A previous study of the effects of sirolamus in BLM-induced pulmonary fibrosis in rats reported that it decreased the concentration of IL-13 and PDGFT PGF-β and significantly increased the concentration of INF-γ, demonstrating that it had antifibrotic and anti-inflammatory effects (36). Another study of the effect of lycopene on pulmonary fibrosis found that it reduced the concentration of TNF-α, NO, and MDA, establishing that lycopene had antifibrotic effects (37). A study of the influence of simvastatin on BLM-induced pulmonary fibrosis in rats showed that it reduced the concentration of IL-13, PDGF, and TGF-β and increased the concentration of INF-γ (38).

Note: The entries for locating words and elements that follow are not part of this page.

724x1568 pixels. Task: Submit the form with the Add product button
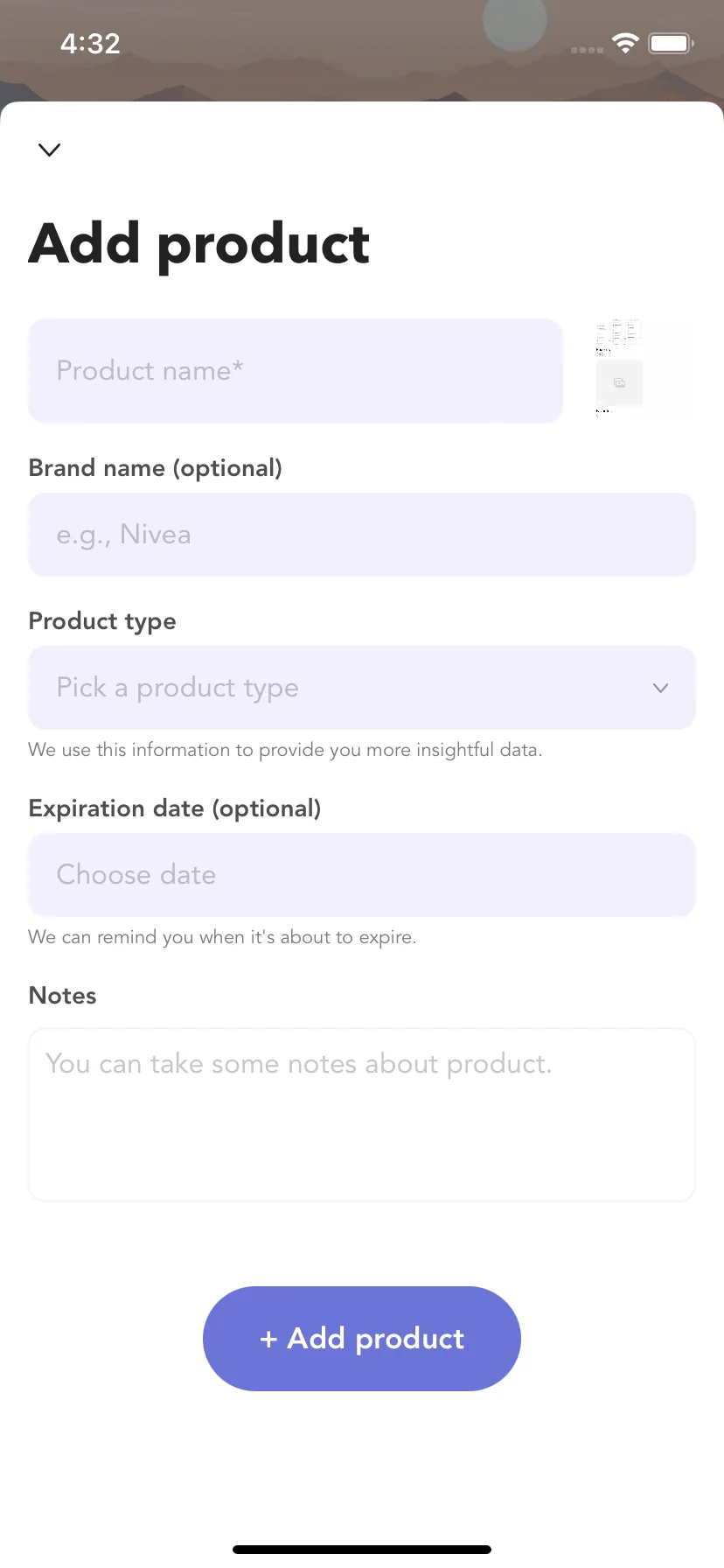(362, 1339)
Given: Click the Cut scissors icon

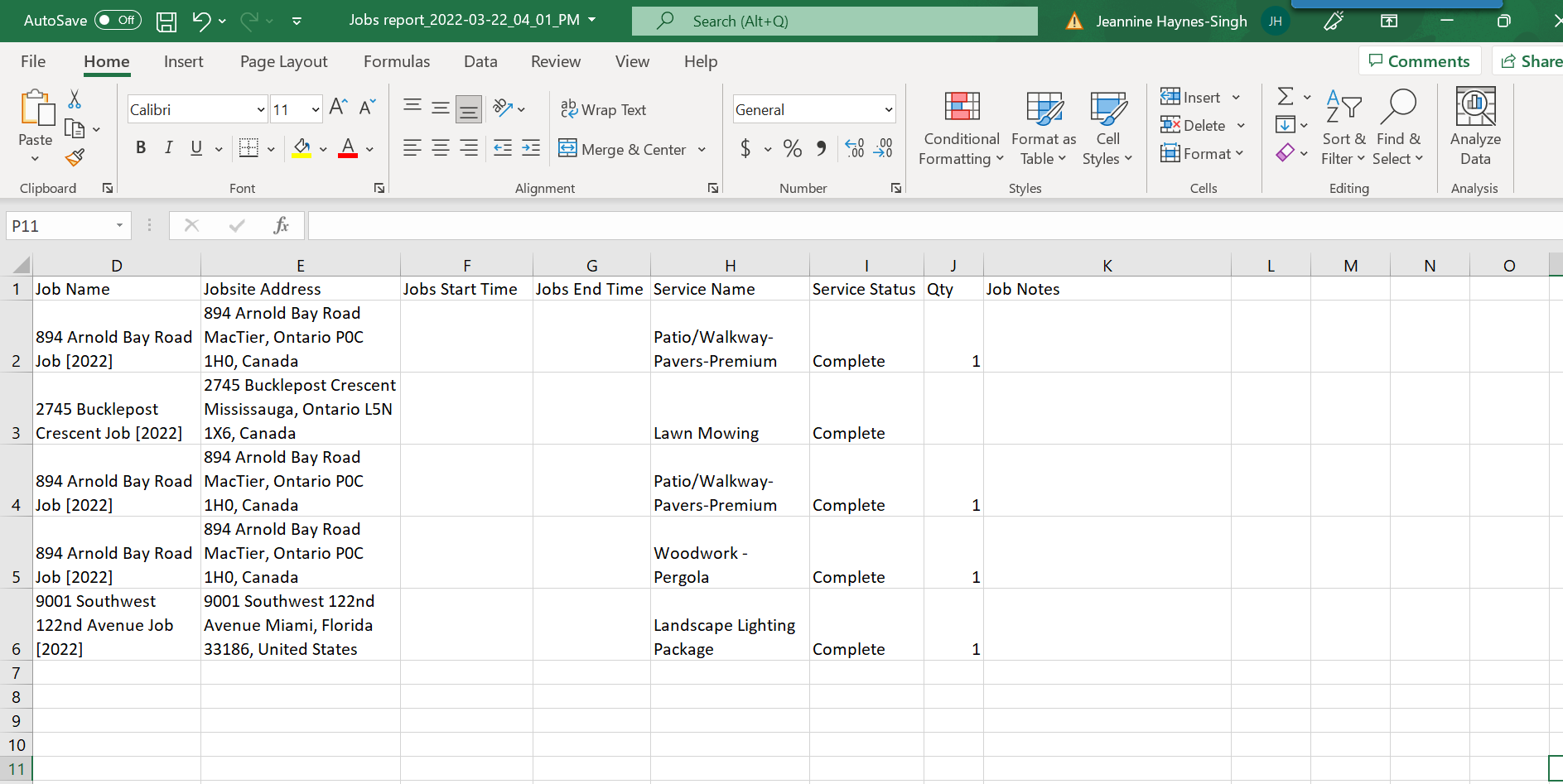Looking at the screenshot, I should tap(75, 100).
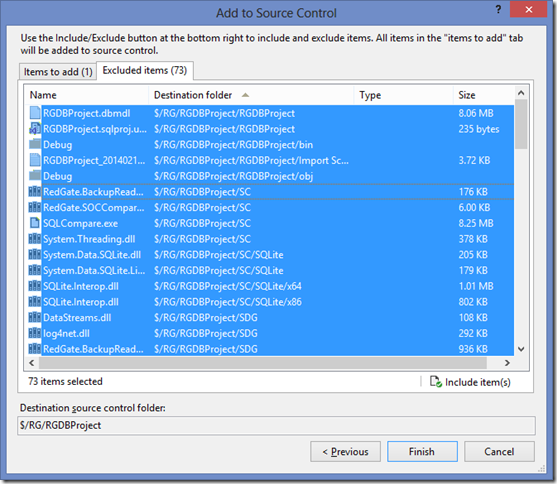Screen dimensions: 557x484
Task: Click the Include item(s) icon
Action: tap(436, 382)
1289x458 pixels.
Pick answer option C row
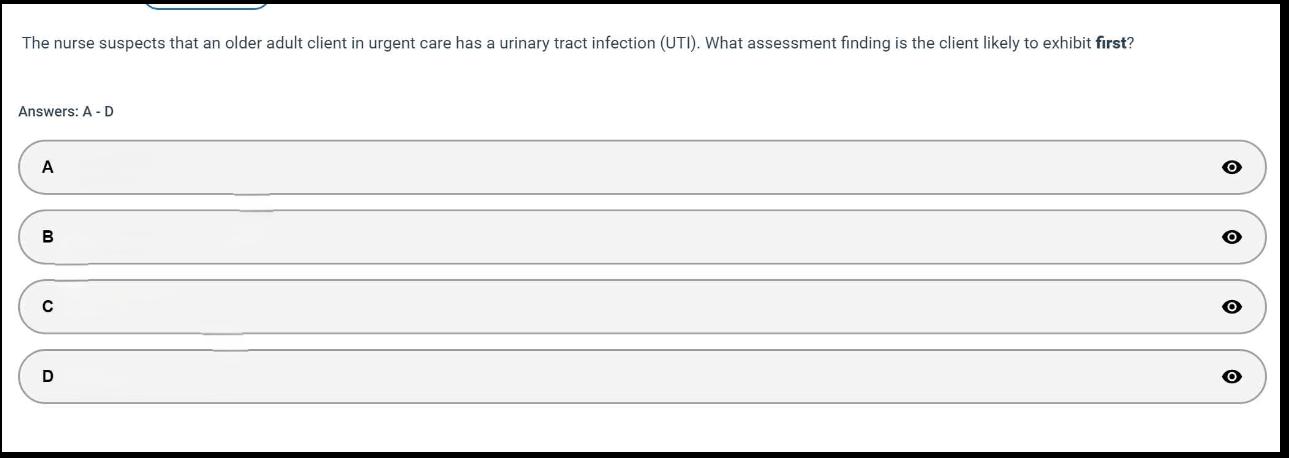(x=640, y=307)
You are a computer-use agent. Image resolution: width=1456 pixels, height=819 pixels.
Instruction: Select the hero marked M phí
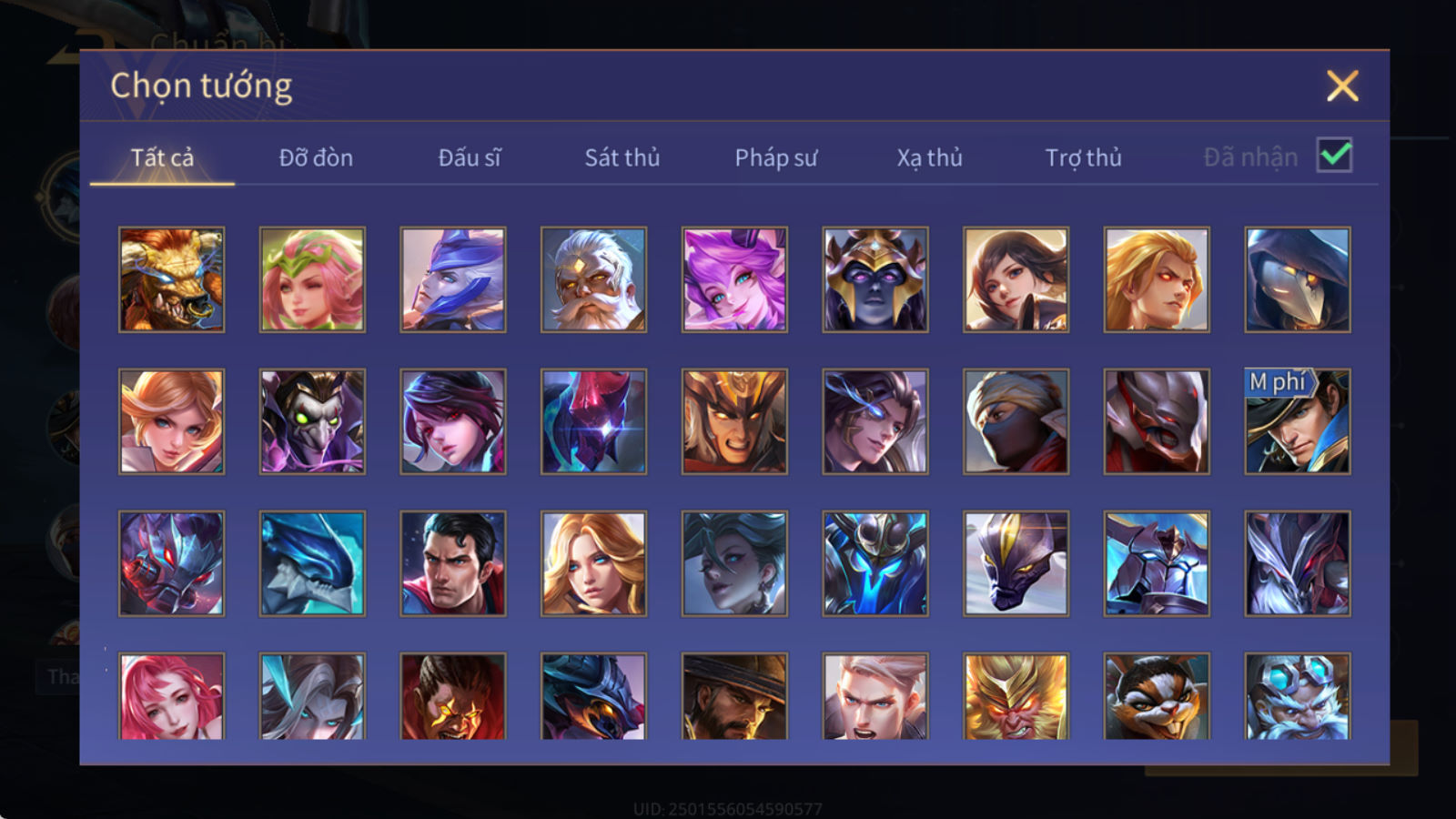1297,421
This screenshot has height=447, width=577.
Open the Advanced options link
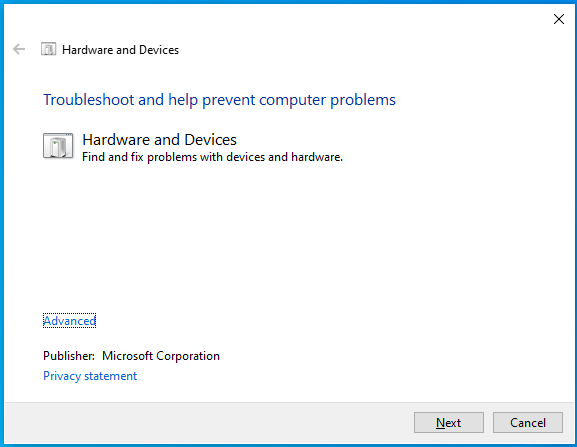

Quercetin hydrate is a polyphenolic compound found in plants and one of the best known of the flavonoids, with the strongest antioxidant effect (39, 40). Quercetin has a wide range of activities within the cell, including interfering with the functioning of enzymes and cell receptors (19). The mechanism of its effect varies in different physiological processes. Several studies have investigated the effect of quercetin and its derivatives on a variety of factors affecting pulmonary fibrosis (41). One study indicated that quercetin significantly decreased the levels of cytokines, such as TNF-α, IL-6, and IL-1-β (42). In addition, this compound lowered hydroxyproline and caused a reduction in collagen deposition in tissue by preventing TGF-β gene expression (42). The administration of quercetin also prevented the progression of pulmonary damage caused by the consumption of paraquat, likely due to its antioxidant properties (43).

In the present study, all three doses of quercetin hydrate reduced the concentration of the fibrotic factors IL-13, TNF-α, and PDGF. Furthermore, its potency was comparable to that of Vit E. On the other hand, both quercetin hydrate and Vit E increased the concentration of the antifibrotic factor INF-γ. The antioxidant properties of quercetin hydrate are greater than those of Vit E. The use of higher doses of quercetin hydrate and longer durations of the treatment may yield better results.

The results of this study showed that the therapeutic profile of quercetin hydrate with regard to the inhibition of pulmonary fibrosis was superior to that of Vit E. Herbal source of quercetin with negligible adverse effects is an opportunity to make the preparations containing this compound. Using quercetin-derived preparations as a complementary treatment is recommended in patients with lung fibrosis. However, more studies may required to determine the detailed mechanism underlying the effects of quercetin on pulmonary fibrosis.